Nous décrivons une nouvelle méthode colorimétrique pour déterminer le phénotype de l'ADN polymérase du cytomégalovirus humain (CMV) en mesurant l'incorporation de nucléotides marqués à la digoxigénine dans le brin d'ADN en cours de synthèse. La mutation N495K et l'association des mutations K415R et S291P, observées sur des isolats cliniques résistants au foscarnet ont été étudiées. Les mutations V715M et E756K, connues pour conférer une résistance au foscarnet, ont été choisies comme témoins. Toutes les mutations ont été introduites par mutagenèse dirigée dans le gène UL54 de la souche de référence Towne, préalablement cloné dans un vecteur d'expression. Les polymérases mutées et sauvages ont été synthétisées dans un lysat de réticulocytes à l'aide d'une trousse de transcription-traduction couplée in vitro. L'activité polymérase a été mesurée en présence et en absence de foscarnet. Les concentrations de foscarnet inhibant de 50 % l'activité des polymérases portant la mutation V715M ou E756K sont respectivement 70 et 30 fois supérieures à celle inhibant l'activité de la souche de référence sensible. Les modifications N495K et l'association S291P et K415R induisent une diminution de la sensibilité de la polymérase au foscarnet. Les résultats obtenus avec le test colorimétrique concordent avec ceux obtenus par la technique en radioactivité habituellement utilisée. Cette nouvelle méthode phénotypique pourrait être utile pour caractériser les mutations du gène de l'ADN polymérase du CMV susceptibles de conférer une résistance au foscarnet.
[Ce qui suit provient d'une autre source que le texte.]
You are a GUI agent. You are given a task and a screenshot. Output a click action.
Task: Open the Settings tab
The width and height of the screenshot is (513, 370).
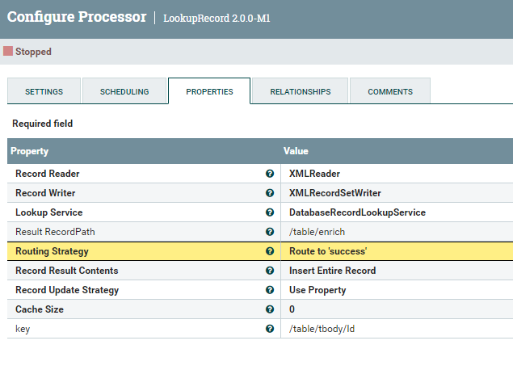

We described a colorimetric method to determine the biochemical phenotype of wild-type and mutated cytomegalovirus (HCMV) DNA polymerases by measuring the incorporation of digoxigenin-labelled nucleotides into the growing DNA chain. Mutations V715M and E756K, which are known to confer foscarnet-resistance, were used as controls. Mutation N495K and a combination of changes K415R and S291P, both observed in foscarnet-resistant isolates, were studied. The mutations were introduced by site-directed mutagenesis into wild-type gene UL54 cloned in an expression vector and then polymerases were synthesised by using a commercially available coupled transcription-translation system. The polymerase activity was measured with and without foscarnet. The activity of polymerases containing the V715M or E756K mutations was inhibited by foscarnet at concentrations 70- and 30-fold higher than that of wild-type polymerase, respectively. Change N495K and combination of K415R and S291P, induced a five- and ten-fold decrease in susceptibility to foscarnet, respectively. The results of this non-radioactive assay were consistent with those obtained with the conventional radioactive assay. Therefore, this novel phenotypic method could be useful for the characterisation of mutations that confer HCMV resistance to foscarnet.